# SUPPLIED TEXT

Sep 4, 2019
Escrow the symptom of a larger issue
While escrow is the mechanism that takes money out of NHL players’ pockets, it’s really poor league revenue growth relative to the increase in salaries that has created this mess, Travis Yost writes.
By Travis Yost
On Sept. 1, the National Hockey League declined its option to re-open the Collective Bargaining Agreement (CBA). For many, it was an encouraging sign that the league and players’ association are working towards securing labour peace – a labour peace that has been elusive in the hockey world for the last three decades.
Unfortunately, that is just the first checkpoint. The NHLPA has a similar option to exercise by Sept. 15, and if you read between the lines, it sure sounds like the union is considering withdrawing from the current agreement.
We’ve been hearing for some time now that the players are extremely frustrated with the impacts of escrow. Escrow is simply the amount of extra pay withheld from each paycheque to help ensure that hockey-related revenue (HRR) is split 50-50 between the players and owners. Escrow serves a critical function in the current system, since it takes quite some time – recall this summer, free agency again opened before the upcoming season’s salary cap had been set – to fully account for HRR.

# RECORDS PROVIDED
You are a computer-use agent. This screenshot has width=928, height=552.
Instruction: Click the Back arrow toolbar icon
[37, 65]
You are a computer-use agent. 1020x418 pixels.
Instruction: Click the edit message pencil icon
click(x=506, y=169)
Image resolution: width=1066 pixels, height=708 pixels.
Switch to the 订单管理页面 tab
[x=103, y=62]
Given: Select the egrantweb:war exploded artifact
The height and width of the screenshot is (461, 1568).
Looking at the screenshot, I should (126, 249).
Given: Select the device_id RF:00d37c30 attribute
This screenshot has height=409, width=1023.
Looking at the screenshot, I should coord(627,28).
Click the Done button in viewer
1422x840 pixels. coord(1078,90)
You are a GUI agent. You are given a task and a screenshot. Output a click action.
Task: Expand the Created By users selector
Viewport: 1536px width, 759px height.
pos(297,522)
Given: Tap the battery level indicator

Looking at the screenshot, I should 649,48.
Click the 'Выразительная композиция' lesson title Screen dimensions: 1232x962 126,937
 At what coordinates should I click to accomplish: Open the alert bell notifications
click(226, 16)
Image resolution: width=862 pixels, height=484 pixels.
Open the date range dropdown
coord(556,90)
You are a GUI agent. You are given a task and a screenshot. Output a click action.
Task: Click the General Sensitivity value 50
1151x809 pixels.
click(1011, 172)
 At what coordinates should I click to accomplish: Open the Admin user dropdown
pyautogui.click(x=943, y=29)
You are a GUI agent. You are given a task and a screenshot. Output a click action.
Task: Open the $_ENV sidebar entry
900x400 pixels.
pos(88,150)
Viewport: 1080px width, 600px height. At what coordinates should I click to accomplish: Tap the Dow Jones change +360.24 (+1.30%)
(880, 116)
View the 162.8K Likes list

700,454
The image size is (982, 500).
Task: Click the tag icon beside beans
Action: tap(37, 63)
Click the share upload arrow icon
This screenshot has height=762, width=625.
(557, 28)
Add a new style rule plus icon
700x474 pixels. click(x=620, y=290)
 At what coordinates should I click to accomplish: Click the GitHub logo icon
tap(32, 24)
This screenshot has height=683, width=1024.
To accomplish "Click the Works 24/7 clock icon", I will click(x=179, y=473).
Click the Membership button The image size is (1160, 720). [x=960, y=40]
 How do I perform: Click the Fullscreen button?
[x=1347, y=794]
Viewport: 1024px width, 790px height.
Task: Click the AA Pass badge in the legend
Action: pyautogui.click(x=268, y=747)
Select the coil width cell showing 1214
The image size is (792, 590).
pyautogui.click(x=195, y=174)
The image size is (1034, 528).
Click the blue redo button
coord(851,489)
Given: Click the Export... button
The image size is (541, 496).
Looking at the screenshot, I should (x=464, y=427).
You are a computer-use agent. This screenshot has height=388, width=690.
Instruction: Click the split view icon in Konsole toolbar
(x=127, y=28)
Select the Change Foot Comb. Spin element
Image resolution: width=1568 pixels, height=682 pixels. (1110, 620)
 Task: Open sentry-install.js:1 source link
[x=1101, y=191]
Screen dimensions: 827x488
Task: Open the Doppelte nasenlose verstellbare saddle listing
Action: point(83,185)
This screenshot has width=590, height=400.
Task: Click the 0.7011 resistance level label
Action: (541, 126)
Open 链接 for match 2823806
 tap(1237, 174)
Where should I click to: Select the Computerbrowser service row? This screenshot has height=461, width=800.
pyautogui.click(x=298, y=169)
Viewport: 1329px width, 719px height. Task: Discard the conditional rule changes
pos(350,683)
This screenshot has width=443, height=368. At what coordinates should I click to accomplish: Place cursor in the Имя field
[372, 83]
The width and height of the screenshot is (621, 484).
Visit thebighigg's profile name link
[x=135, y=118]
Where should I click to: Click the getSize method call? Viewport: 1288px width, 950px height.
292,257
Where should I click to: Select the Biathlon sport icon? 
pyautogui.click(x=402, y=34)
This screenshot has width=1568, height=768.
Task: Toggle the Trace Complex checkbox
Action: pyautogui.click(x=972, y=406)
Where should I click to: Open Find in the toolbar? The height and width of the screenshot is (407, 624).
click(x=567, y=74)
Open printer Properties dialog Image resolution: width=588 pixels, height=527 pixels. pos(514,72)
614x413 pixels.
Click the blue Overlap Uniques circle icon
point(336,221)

# TASKS
1. Answer these questions from the escrow article:
(a) On what date did the National Hockey League decline its option to re-open the Collective Bargaining Agreement?
(b) By what date does the NHLPA have to exercise its own similar option?
(c) How is hockey-related revenue supposed to be divided between players and owners?
2. Using the escrow article, explain why escrow serves a critical function in the current system.
Answer from the text alone, without the records.

# ANSWERS PER TASK
1.
(a) Sept. 1.
(b) Sept. 15.
(c) It is split 50-50 between the players and the owners.

2. It takes quite some time to fully account for hockey-related revenue. For example, free agency opened this summer before the upcoming season's salary cap had been set. Escrow withholds extra pay from each paycheck so the 50-50 split between players and owners can still be ensured.